# 7e bsod error



## Alper (Jul 14, 2008)

Please HELP ME My computer giving ***STOP 0X0000007E (0XC0000005,0X81C908A2,0X8E909A68,0X8E909764) this


----------



## keptas (Jul 20, 2008)

*Re: [SOLVED] Windows Vista keeps crashing with a stop 0x0000007e error*

Well 1`st thing i would like to say is,Thanks.The last known good configuration worked for me ,although i restored my system any way .This is what you must do(might not work for evryone)when booting pres F8.Then,Last known good configuration and well it`s cool.
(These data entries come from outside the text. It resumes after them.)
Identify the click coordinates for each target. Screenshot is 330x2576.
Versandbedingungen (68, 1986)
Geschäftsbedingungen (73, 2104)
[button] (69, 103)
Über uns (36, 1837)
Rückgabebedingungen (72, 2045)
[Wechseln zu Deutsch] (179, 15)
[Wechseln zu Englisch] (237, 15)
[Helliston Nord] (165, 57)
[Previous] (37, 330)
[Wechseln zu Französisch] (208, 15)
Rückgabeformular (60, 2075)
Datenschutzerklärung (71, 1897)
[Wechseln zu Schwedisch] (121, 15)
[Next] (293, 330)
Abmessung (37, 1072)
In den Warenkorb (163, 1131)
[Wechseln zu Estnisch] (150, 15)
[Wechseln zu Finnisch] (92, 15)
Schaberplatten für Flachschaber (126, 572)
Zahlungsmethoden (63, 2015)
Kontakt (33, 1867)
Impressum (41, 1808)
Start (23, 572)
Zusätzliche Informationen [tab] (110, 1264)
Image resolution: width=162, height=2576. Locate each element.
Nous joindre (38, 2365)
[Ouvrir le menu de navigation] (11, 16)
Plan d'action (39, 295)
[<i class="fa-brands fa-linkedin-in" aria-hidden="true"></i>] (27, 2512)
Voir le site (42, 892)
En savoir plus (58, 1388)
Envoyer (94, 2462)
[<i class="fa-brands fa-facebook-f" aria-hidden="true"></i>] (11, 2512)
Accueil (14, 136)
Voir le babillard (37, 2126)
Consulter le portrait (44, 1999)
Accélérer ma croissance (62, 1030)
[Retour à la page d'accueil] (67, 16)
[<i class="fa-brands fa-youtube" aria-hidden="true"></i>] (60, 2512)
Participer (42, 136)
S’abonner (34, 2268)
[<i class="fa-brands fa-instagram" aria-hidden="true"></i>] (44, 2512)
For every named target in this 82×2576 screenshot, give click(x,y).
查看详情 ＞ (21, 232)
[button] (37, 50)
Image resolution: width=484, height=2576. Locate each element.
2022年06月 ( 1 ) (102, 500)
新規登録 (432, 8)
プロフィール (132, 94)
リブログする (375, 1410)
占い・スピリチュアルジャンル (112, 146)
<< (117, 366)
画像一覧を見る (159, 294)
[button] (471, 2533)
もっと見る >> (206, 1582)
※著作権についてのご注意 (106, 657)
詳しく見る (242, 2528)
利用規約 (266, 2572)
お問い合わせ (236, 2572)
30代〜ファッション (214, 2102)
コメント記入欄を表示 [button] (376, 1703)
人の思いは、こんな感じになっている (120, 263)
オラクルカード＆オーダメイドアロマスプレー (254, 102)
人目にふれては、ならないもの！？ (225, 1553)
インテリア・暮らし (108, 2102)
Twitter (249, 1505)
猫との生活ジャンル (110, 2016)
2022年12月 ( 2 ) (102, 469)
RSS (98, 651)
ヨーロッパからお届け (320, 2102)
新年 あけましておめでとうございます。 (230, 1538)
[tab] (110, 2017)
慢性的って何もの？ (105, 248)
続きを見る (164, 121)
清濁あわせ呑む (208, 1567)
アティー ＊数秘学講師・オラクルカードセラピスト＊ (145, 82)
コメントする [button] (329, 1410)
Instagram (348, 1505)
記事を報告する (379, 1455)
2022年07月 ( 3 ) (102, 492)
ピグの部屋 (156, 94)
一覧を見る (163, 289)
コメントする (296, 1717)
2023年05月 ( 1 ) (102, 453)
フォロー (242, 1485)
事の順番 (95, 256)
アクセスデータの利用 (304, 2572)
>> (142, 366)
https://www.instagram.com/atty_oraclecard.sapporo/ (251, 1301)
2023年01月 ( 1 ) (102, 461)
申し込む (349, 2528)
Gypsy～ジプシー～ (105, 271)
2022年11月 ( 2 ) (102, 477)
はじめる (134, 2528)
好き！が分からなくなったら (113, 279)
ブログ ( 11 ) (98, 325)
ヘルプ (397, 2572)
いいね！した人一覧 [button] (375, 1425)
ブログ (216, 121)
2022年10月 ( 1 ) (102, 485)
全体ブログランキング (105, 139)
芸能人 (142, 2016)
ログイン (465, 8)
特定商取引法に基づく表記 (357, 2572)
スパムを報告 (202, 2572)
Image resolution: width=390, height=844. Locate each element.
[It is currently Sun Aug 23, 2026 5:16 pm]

Edit.s.Don`t try to delete the Daemon tools(or any other program that caused the crash),it wont work.I deleted the program(as my PC took longer for the crash to happen)and the driver kept on installing.Just saying so you dont waist your time.Also safe mode(with/without Networking)does not work.One last thing if any one here has XP and is thinkin about vista PLEASE keep XP,you will save your self much time and evrything else.*sigh* I wish i had XP.


----------



## dai (Jul 2, 2004)

you need to post the full error message that you receive
reinstall your video drivers
what are you running
video card
cpu
m/board
ram
power supply
brand
wattage

any error message
check your tempretures and voltages in the bios and post them


----------